Published: Apr 14, 2007

Henk Schulte Nordholt

Clifford Geertz, who died on 30 October 2006, was one of the most influential anthropologists of the second half of the twentieth century. He wrote several classics on Indonesia and developed a new brand of anthropology which deeply influenced the social sciences.

After serving the US Navy in World War II he studied English Literature and Philosophy at Antioch College in Ohio. Here he developed his love for literature and German philosophers. In the 1950s he went to Harvard where he enrolled in Anthropology and was selected for the MIT team that was assigned to research on peasant and urban society in Pare, near Kediri in East Java.

Within a very short period of time, Geertz wrote three influential books: The Religion of Java (1960) in which he elaborated the division of Javanese society in three distinct aliran, or ‘currents’, of belief and practice (santri, abangan and priyayi); Agricultural Involution (1963), which was nothing less than a revolutionary analysis of the connections between agrarian development and cultural behaviour; and The Social History of an Indonesian Town (1965) in which he detailed economy, politics and culture in an account of historical transformation.

Despite his conceptualisation of aliran being criticised, The Religion of Java remains a monumental ethnography of a small Javanese town in the early 1950s. Agricultural Involution was even more criticised. This provocative book gave birth to a whole generation of scholars who wrote a new agrarian history of Java. Based on archival evidence, they demonstrated that, for instance, Geertz’ idea of ‘shared poverty’ as a typical feature of Javanese culture was untenable. Geertz wrote in this respect, ‘I danced for rain and got a flood.’

Later in the 1950s he went to Bali. Geertz made a comparative study of Islam in Indonesia and Morocco. In 1960 he moved to the University of Chicago where he was engaged in research on national integration. Here he also wrote a new agenda for the study of religion. Instead of studying formal doctrines or the social context of religion, he focused on the meaning of religious practices, stating that culture, including religion, should be seen as a model of and a model for human behaviour.

Theory of culture

In 1970 Geertz moved to the Institute of Advanced Studies in Princeton where he would stay till his retirement in 2000. In 1973 he published The Interpretation of Cultures, a collection of previously published essays which brought him international fame and in which he articulated his interpretive theory of culture. He argued that culture imposed meaning on the world. Like a text, culture can be read. As vehicles of meaning, symbols constitute such texts. The anthropologist can read and interpret these texts as well, peering over the shoulders of local people.

Geertz often borrowed concepts from other people — like ‘involution’, ‘thick description’ or ‘deep play’ — and turned these into powerful analytical tools of his own. Gradually he had moved away from empirical research into a realm of writing. In doing so he paved the way for the 1980s literary turn in anthropology. Geertz had never abandoned his literary ambitions. As he once confessed, ‘I don’t want anyone to mistake any of my sentences as having been written by anyone else but me.’

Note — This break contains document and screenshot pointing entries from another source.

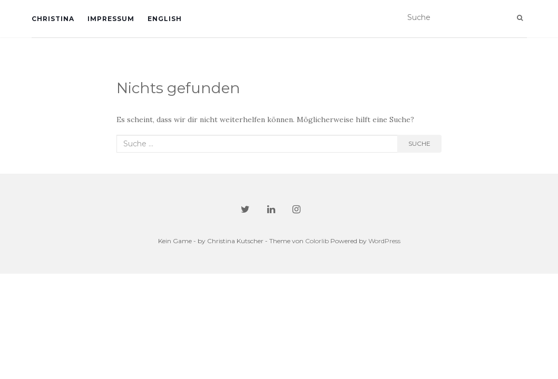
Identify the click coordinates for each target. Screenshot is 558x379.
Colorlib (317, 241)
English (165, 19)
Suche (419, 143)
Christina (53, 19)
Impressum (110, 19)
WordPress (384, 241)
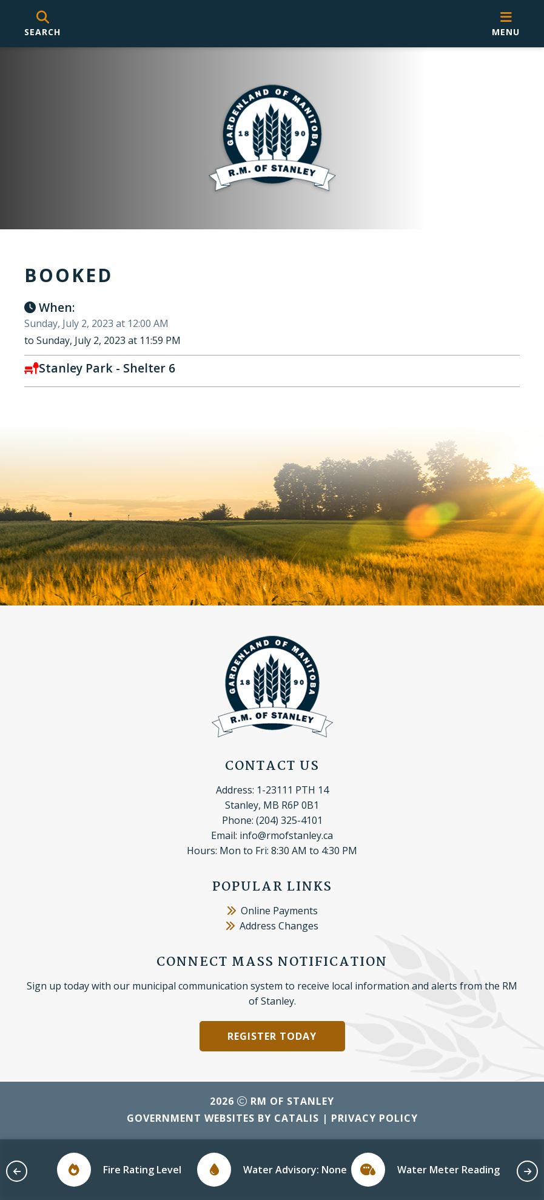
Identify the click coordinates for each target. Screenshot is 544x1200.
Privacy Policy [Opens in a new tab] (374, 1118)
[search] (42, 23)
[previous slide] (16, 1171)
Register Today (272, 1036)
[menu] (506, 23)
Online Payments (272, 910)
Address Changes (272, 925)
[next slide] (527, 1171)
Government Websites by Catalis (223, 1118)
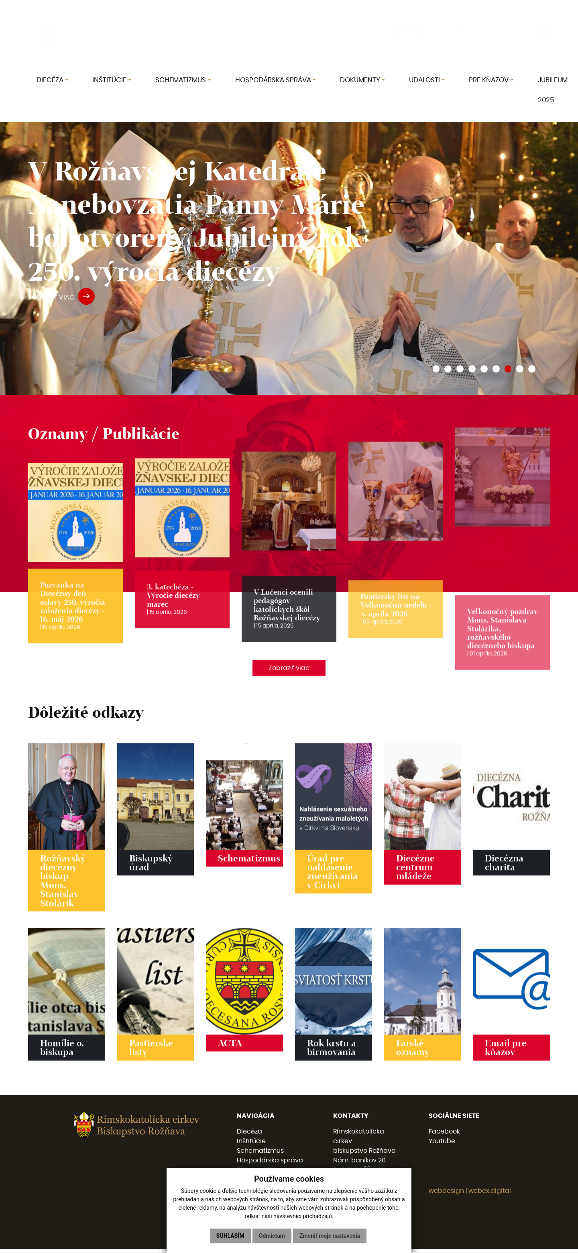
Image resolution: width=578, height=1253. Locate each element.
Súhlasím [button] (230, 1236)
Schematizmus (260, 1155)
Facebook (444, 1135)
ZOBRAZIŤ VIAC (61, 297)
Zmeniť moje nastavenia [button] (329, 1236)
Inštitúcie (251, 1145)
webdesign (446, 1195)
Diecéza (249, 1135)
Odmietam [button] (272, 1236)
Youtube (442, 1145)
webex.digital (489, 1195)
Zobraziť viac (289, 674)
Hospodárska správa (270, 1164)
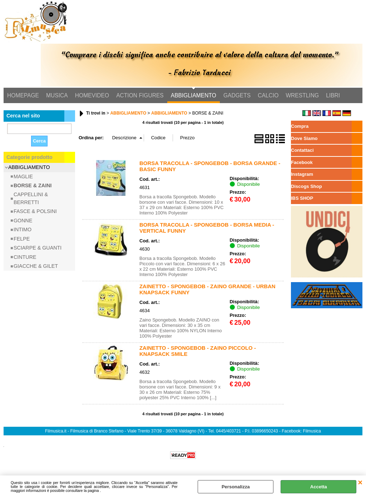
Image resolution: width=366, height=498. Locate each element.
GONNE (23, 220)
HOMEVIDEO (92, 95)
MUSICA (57, 95)
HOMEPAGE (23, 95)
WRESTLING (302, 95)
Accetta (318, 486)
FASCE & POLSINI (35, 211)
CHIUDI (360, 482)
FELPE (22, 239)
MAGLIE (23, 176)
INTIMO (22, 229)
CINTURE (25, 257)
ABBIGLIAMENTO (193, 95)
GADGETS (237, 95)
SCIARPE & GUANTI (37, 248)
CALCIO (268, 95)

In 1980 he published Negara: The Theatre State in Nineteenth Century Bali in which he argued that the pre-colonial state in Bali was primarily an expression of ritual display. Ritual was the state, or in his own words, ‘Power served pomp, not pomp power.’ The powerful metaphor of theatre moulded this book, and excluded other perceptions and alternative interpretations. When I conducted my own research on the history of Bali, Negara was a great source of inspiration. I found myself forced to formulate why I could not agree with most of its conclusions. At the same time, however, I was deeply influenced by Geertz’ interpretive approach.

In addition to eliciting admiration, Geertz also received criticism for his complex writing, and for legitimising a new fashion of incomprehensible writings by less talented followers. Nevertheless, ‘Pak Cliff’ was a giant, whose work leaves its imprint on our personal intellectual histories.